Nuovo DPCM 16 gennaio 2021, Piemonte zona arancione, Lombardia rossa: caos scuola

Alla fine l’attesa stretta arriverà con il nuovo DPCM del 16 gennaio 2021. Vediamo allora nel dettaglio cosa succederà, cosa si potrà fare con il nuovo DPCM e la situazione nelle varie regioni italiane. Il Piemonte, da dove vi stiamo scrivendo, torna in zona arancione. Chiusi di nuovo bar e ristoranti, stop agli impianti da sci fino al 15 febbraio. Le prime regioni a poter diventare rosse a causa dei nuovi criteri di calcolo saranno Lombardia e Sicilia.

DPCM del 16 gennaio 2021: il Piemonte torna arancione, impianti sciistici chiusi, Bar chiusi dopo le 18 e la scuola?

L’annuncio arriverà oggi, quando saranno resi noti da Roma i dati dell’ultimo monitoraggio, ma è ormai quasi certo che il Piemonte dovrà dire addio alla fascia gialla e scendere di nuovo in classifica (anche a causa dei parametri più restrittivi). Nella bozza del dpcm si parla di divieto anche di asporto dopo le 18 soltanto per i bar (e per le macchinette) e non per i ristoranti. «Un inutile accanimento, oltre che un’assurdità non sapere ancora nulla», tuonano dalle associazioni di categoria.
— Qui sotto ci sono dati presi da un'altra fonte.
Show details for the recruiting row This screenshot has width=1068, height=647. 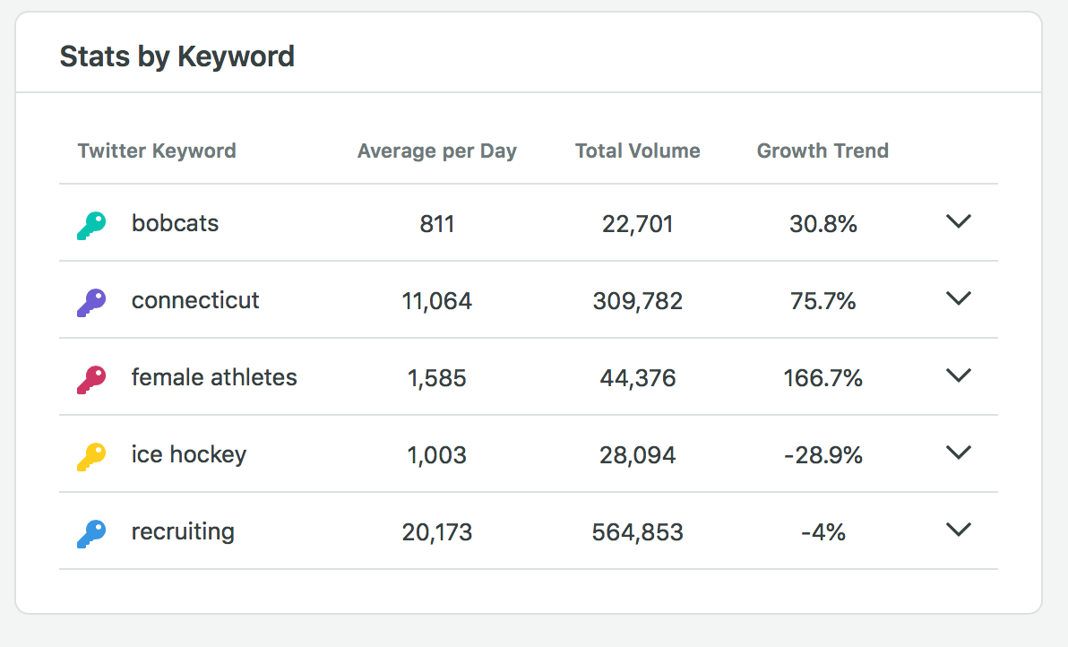click(x=959, y=531)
Oggi si terrà inoltre in Piemonte la manifestazione «Ioapro1501», la protesta di attività in tutta Italia che terranno aperto oltre l’orario consentito; la Prefettura e il Comune hanno promesso maggiori controlli e sanzioni.

Ma dagli uffici di piazza Castello affermano come non sia ancora chiaro nemmeno quanto accadrà sulla scuola: «Oggi contiamo di riaprire le scuole superiori al 50% da lunedì, come annunciato, ma non sappiamo ancora se dal governo imporranno regole “cuscinetto” tra una fascia e l’altra». Insomma, arancioni sì, ma fino a ieri non era ancora chiaro quali le sfumature per il rientro dei ragazzi o meno in didattica in presenza.

Nuovo DPCM Lombardia: scuola di nuovo chiusa dal 16 gennaio?

In tutta Italia la stretta torna a farsi sentire. Con le modifiche introdotte dal decreto del 16 gennaio 2021, solo 6 regioni rimarrebbero gialle: Abruzzo, Basilicata, Campania, Sardegna, Toscana e Valle d’Aosta. Tutte le altre rischiano l’arancione, con la Lombardia e la Sicilia molto probabilmente in zona rossa. Da lunedì i ragazzi delle scuole superiori in Lombardia potranno tornare, parzialmente, in classe. Recepita la sentenza del Tar, che ha sospeso l’ordinanza sulla didattica a distanza al 100% fino al 24 gennaio, la Regione si prepara a riaprire le aule, ma ora nasce un altro problema. Il rischio, piuttosto concreto, è che la Lombardia finisca in zona rossa, che di fatto chiuderebbe le scuole prima ancora di riaprirle.

Secondo le disposizioni del Dpcm nelle zone rosse le scuole superiori e la seconda e terza media seguiranno le lezioni a distanza e non in presenza. E lunedì sarà il giorno del ritorno in classe anche per altre 5 Regioni. Si tratta di Lazio, Liguria, Molise, Piemonte e Puglia. Anche in questo caso ogni decisione dovrà però tenere conto del monitoraggio che sarà pubblicato oggi. Le superiori potranno tornare in aula, anche se la presenza degli studenti sarà limitata non più al 75%, come previsto in passato, ma al 50%, come dovrebbe essere indicato nel nuovo provvedimento del premier che entrerà in vigore domani. Per quanto riguarda Campania, Emilia Romagna e Umbria il rientro in classe è previsto per il 25 gennaio.

Dureranno fino all’1 febbraio, invece, le lezioni a distanza in Friuli Venezia Giulia, Marche, Sardegna, Veneto, Calabria, Sicilia e Basilicata. In quattro regioni, invece – Valle d’Aosta, Toscana, Abruzzo e Trentino Alto Adige – le superiori sono già tornate in classe. In vista della ripresa, si stanno predisponendo piani ad hoc per il trasporto pubblico, attraverso anche l’utilizzo di bus turistici. Così come ha fatto il Lazio, che ha potenziato i propri servizi affittando mezzi privati in modo da poter incrementare l’offerta delle corse.